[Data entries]
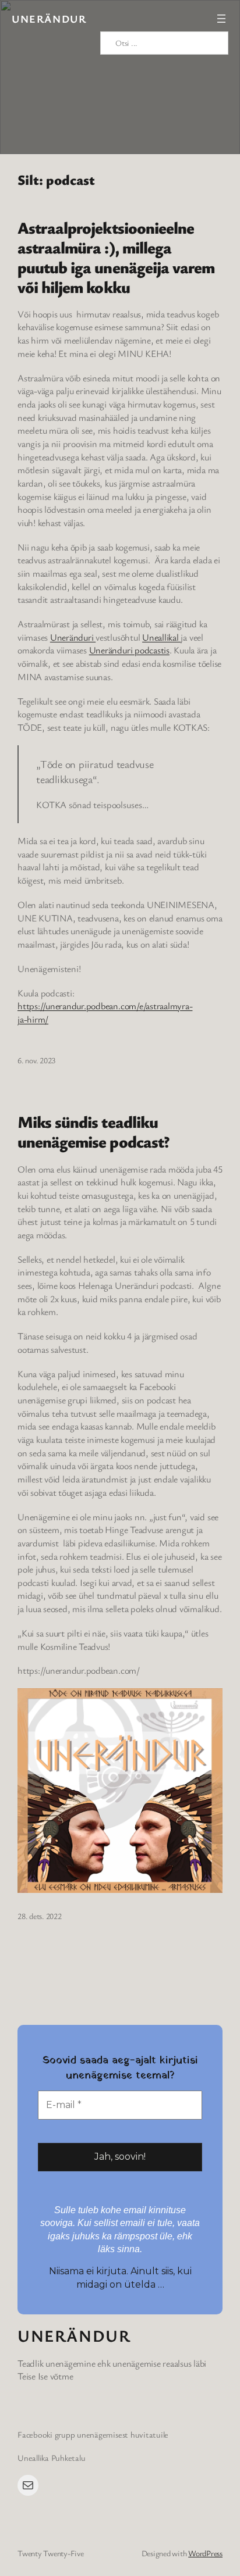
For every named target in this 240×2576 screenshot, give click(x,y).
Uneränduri (73, 637)
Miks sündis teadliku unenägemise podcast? (93, 1131)
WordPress (205, 2553)
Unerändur (49, 19)
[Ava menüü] (221, 19)
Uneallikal (161, 637)
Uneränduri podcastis (129, 650)
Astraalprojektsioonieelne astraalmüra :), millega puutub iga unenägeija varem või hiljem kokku (115, 256)
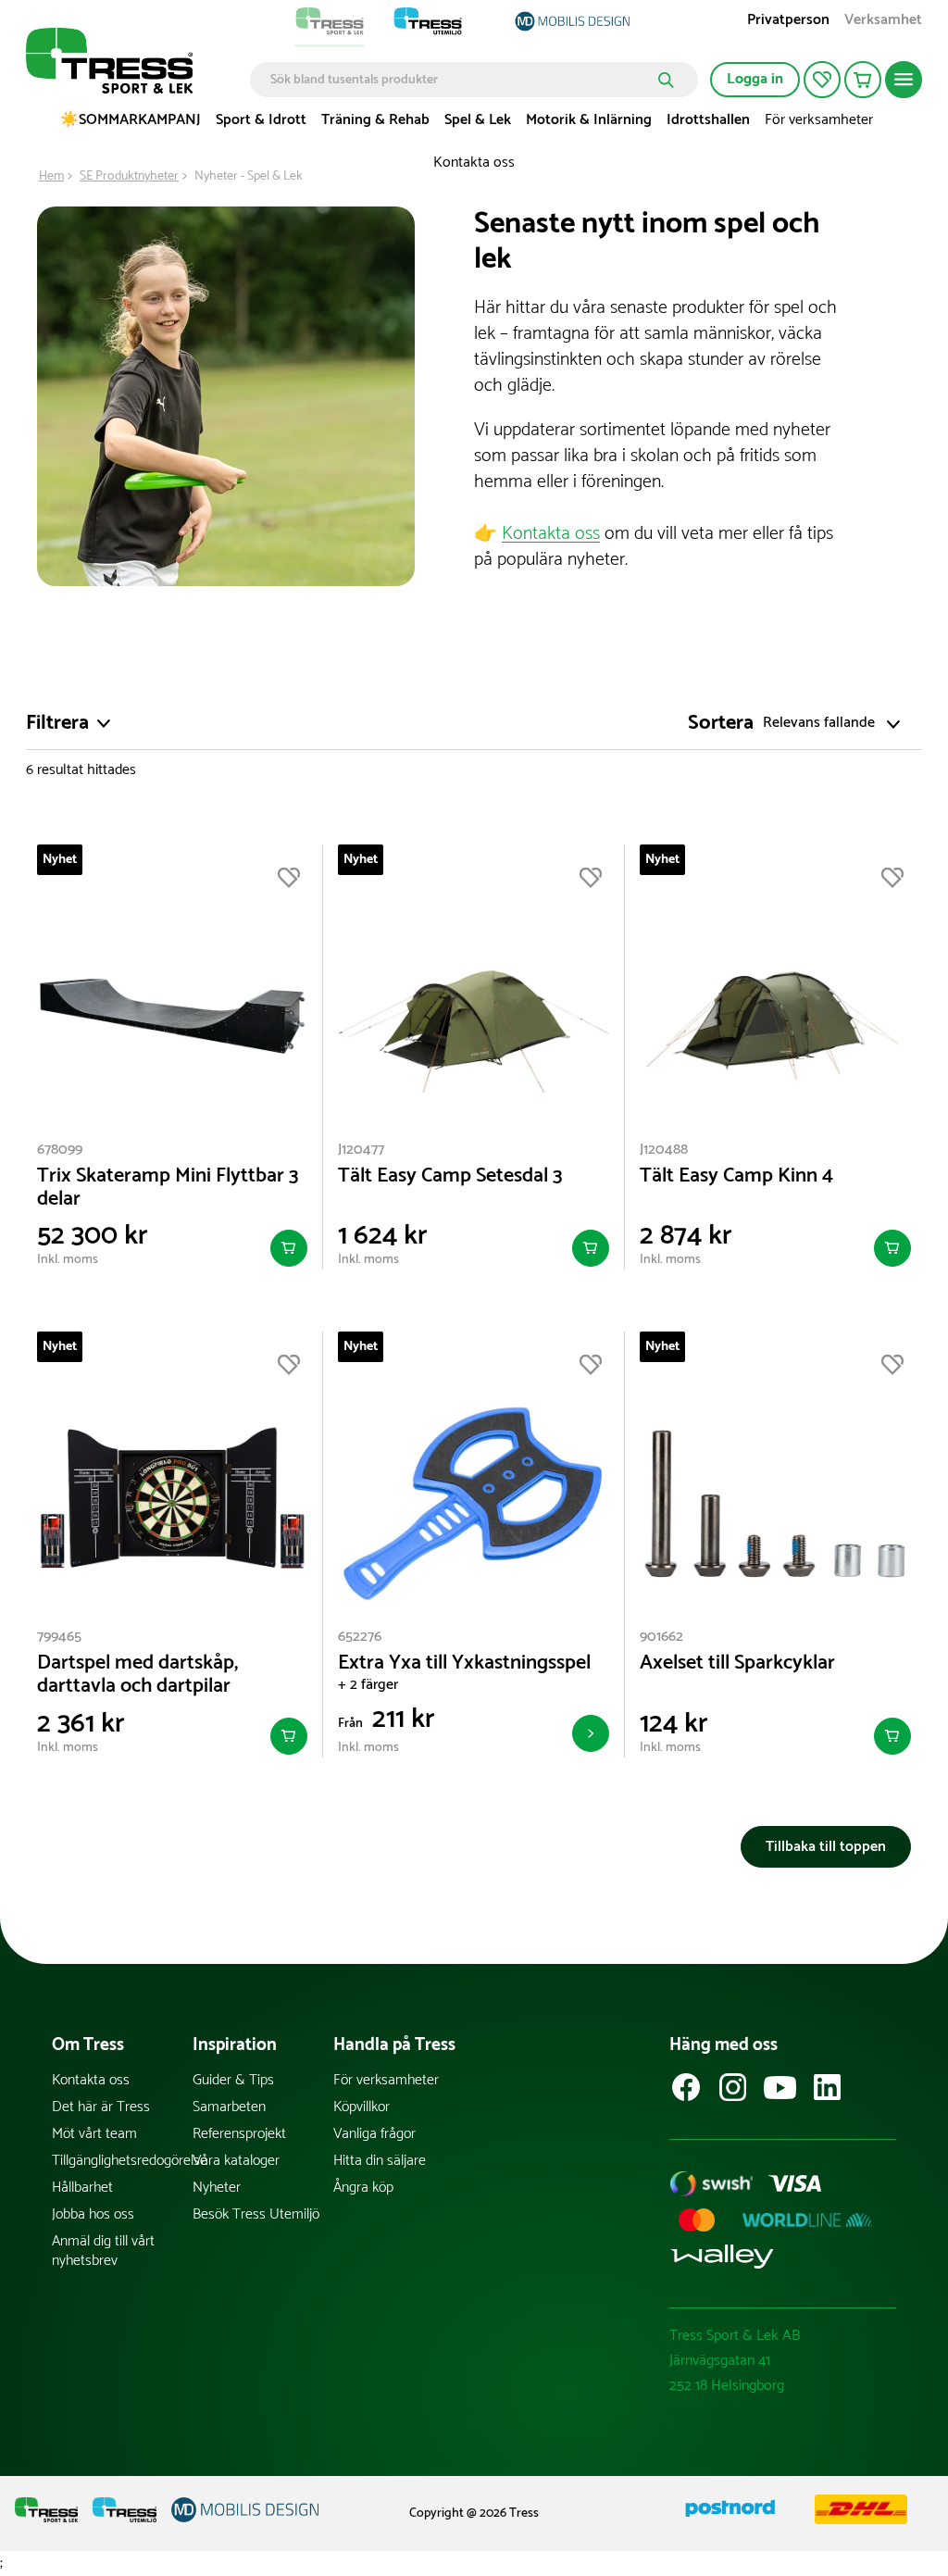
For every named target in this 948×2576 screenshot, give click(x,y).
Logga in (755, 79)
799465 (59, 1636)
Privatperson (788, 21)
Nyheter (217, 2187)
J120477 (361, 1149)
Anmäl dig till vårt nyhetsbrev (103, 2251)
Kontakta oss (474, 162)
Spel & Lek (477, 119)
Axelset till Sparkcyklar (737, 1663)
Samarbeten (229, 2107)
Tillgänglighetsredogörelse (122, 2160)
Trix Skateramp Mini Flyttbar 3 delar (168, 1188)
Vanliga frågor (374, 2134)
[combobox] (460, 79)
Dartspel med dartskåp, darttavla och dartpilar (137, 1675)
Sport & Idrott (261, 119)
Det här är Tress (101, 2107)
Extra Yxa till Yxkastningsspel (464, 1663)
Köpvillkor (361, 2107)
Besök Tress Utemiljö (256, 2214)
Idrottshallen (708, 119)
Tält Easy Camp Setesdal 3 (450, 1176)
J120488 (664, 1149)
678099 (59, 1149)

ACTION ITEM:
Set down, word for word, every line from the line that holds "Dartspel med dartskåp, darttavla" to the end of the entries above, including both ends.

YOUR RESPONSE:
Dartspel med dartskåp, darttavla och dartpilar (137, 1675)
Sport & Idrott (261, 119)
Det här är Tress (101, 2107)
Extra Yxa till Yxkastningsspel (464, 1663)
Köpvillkor (361, 2107)
Besök Tress Utemiljö (256, 2214)
Idrottshallen (708, 119)
Tält Easy Camp Setesdal 3 (450, 1176)
J120488 (664, 1149)
678099 (59, 1149)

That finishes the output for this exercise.